↓↓↓

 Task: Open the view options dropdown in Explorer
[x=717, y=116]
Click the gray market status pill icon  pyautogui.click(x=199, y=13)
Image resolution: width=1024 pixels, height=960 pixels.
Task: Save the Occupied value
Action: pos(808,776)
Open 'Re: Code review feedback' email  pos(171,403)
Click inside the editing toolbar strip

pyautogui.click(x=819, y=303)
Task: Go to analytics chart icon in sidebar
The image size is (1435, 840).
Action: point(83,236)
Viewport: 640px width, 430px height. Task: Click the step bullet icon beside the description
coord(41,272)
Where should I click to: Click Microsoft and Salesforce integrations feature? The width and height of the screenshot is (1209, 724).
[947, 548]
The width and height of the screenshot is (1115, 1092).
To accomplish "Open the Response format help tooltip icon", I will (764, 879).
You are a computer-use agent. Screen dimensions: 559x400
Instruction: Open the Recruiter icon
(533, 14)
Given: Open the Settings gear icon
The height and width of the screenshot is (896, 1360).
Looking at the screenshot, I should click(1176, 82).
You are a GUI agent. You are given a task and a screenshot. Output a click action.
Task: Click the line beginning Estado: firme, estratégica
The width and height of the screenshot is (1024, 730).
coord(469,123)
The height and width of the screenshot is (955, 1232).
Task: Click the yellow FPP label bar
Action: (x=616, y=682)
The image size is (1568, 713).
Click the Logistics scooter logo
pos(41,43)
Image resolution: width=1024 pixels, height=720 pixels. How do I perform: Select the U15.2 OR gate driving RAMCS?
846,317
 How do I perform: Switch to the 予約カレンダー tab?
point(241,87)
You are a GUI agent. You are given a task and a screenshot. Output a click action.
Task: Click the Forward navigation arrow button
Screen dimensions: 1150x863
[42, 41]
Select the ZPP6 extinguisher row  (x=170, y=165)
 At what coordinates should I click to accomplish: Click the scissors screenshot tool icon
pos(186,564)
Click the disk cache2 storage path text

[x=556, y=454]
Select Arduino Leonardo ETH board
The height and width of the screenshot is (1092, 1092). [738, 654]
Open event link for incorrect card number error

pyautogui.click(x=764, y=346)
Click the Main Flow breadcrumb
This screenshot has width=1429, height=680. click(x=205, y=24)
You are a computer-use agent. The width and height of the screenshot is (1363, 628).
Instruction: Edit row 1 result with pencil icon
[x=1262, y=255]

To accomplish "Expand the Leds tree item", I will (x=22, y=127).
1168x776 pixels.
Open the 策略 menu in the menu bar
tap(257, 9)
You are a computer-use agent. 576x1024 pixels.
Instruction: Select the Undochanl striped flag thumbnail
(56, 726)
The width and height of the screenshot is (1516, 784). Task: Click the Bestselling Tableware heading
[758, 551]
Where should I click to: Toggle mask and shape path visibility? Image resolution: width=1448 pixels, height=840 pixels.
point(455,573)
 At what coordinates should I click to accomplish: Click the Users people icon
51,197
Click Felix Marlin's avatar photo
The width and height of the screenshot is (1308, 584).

↑↑↑

**WHAT YOU NEED TO DO:** Reproduce every one of the records above verbatim, line for line.

**FULL OUTPUT:**
 Task: Open the view options dropdown in Explorer
[x=717, y=116]
Click the gray market status pill icon  pyautogui.click(x=199, y=13)
Image resolution: width=1024 pixels, height=960 pixels.
Task: Save the Occupied value
Action: pos(808,776)
Open 'Re: Code review feedback' email  pos(171,403)
Click inside the editing toolbar strip

pyautogui.click(x=819, y=303)
Task: Go to analytics chart icon in sidebar
The image size is (1435, 840).
Action: point(83,236)
Viewport: 640px width, 430px height. Task: Click the step bullet icon beside the description
coord(41,272)
Where should I click to: Click Microsoft and Salesforce integrations feature? The width and height of the screenshot is (1209, 724).
[947, 548]
The width and height of the screenshot is (1115, 1092).
To accomplish "Open the Response format help tooltip icon", I will (764, 879).
You are a computer-use agent. Screen dimensions: 559x400
Instruction: Open the Recruiter icon
(533, 14)
Given: Open the Settings gear icon
The height and width of the screenshot is (896, 1360).
Looking at the screenshot, I should click(1176, 82).
You are a GUI agent. You are given a task and a screenshot. Output a click action.
Task: Click the line beginning Estado: firme, estratégica
The width and height of the screenshot is (1024, 730).
coord(469,123)
The height and width of the screenshot is (955, 1232).
Task: Click the yellow FPP label bar
Action: (x=616, y=682)
The image size is (1568, 713).
Click the Logistics scooter logo
pos(41,43)
Image resolution: width=1024 pixels, height=720 pixels. How do I perform: Select the U15.2 OR gate driving RAMCS?
846,317
 How do I perform: Switch to the 予約カレンダー tab?
point(241,87)
You are a GUI agent. You are given a task and a screenshot. Output a click action.
Task: Click the Forward navigation arrow button
Screen dimensions: 1150x863
[42, 41]
Select the ZPP6 extinguisher row  (x=170, y=165)
 At what coordinates should I click to accomplish: Click the scissors screenshot tool icon
pos(186,564)
Click the disk cache2 storage path text

[x=556, y=454]
Select Arduino Leonardo ETH board
The height and width of the screenshot is (1092, 1092). [738, 654]
Open event link for incorrect card number error

pyautogui.click(x=764, y=346)
Click the Main Flow breadcrumb
This screenshot has width=1429, height=680. click(x=205, y=24)
You are a computer-use agent. The width and height of the screenshot is (1363, 628).
Instruction: Edit row 1 result with pencil icon
[x=1262, y=255]

To accomplish "Expand the Leds tree item", I will (x=22, y=127).
1168x776 pixels.
Open the 策略 menu in the menu bar
tap(257, 9)
You are a computer-use agent. 576x1024 pixels.
Instruction: Select the Undochanl striped flag thumbnail
(56, 726)
The width and height of the screenshot is (1516, 784). Task: Click the Bestselling Tableware heading
[758, 551]
Where should I click to: Toggle mask and shape path visibility? Image resolution: width=1448 pixels, height=840 pixels.
point(455,573)
 At what coordinates should I click to accomplish: Click the Users people icon
51,197
Click Felix Marlin's avatar photo
The width and height of the screenshot is (1308, 584).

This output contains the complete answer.